Miller had been earning good money as a Championship footballer and, as he says: “It’s a massive risk because I’m starting from the bottom again and if I didn’t feel this passion for creativity I definitely would still pursue football. As hard as it is, it’s absolutely amazing and gives you feelings you can’t get anywhere else. When I scored my first professional goal away against Wolves in the last minute …”
The pleasure that comes from creativity is more nuanced and tangled but Miller’s excitement is plain as he talks about 180 Productions, the company he and Sordell have set up with Harry Campbell, who was also at Burton with them, and their friend Maxwell Harris-Tharp, a film-maker.

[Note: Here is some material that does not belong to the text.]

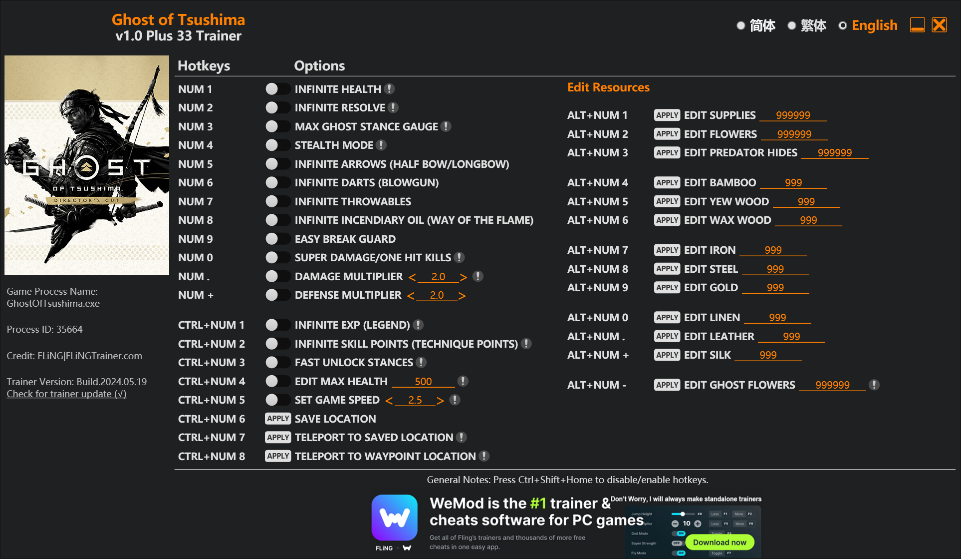This screenshot has height=559, width=961.
Task: Click APPLY button for Save Location
Action: pyautogui.click(x=277, y=419)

“We’re in the process of making a short film with the England team for the Heads Up campaign. It’s Prince William’s charitable campaign and it’s about mental health and football. Marvin, Max and Harry produced it and I’m directing it. It’s exciting to have that opportunity at such an early stage in our company’s life. Marvin’s been involved with Heads Up and he leads the way in helping footballers talk about their mental health.”
Did he recognise Sordell’s battle with depression soon after they became friends? “No. Depression is not always visible but when I read his poems they were amazing. They were brave. They were real and honest. It takes a lot of guts to open up like Marvin did and I felt privileged to work with him on the film about Denis Prose. That’s where our company started. Now we have ambitions to tell stories which can hopefully touch people in a good way whether in music, film or writing.”
Miller has just directed his first short film. “The theme is about how we all carry emotions, damaged relationships, shattered dreams. We carry terrible things far too long. It’s partly based on those six months when I was lost – but it has nothing to do with football.”
Now that Crash Landing, his moving lament for Ehiogu, can finally be heard, has he sent it to Pochettino? “No. But if he’s still got the same number I might send it. I think he’s got time on his hands at the moment.”
We have all been forced to stop and pause, and, as Miller says: “it scares you a little but it also makes you think and that’s when better work comes out. Beyond all the uncertainty and worry it’s a time for reflection and appreciation of each other. Hopefully, out of these dark days, something special can still emerge.”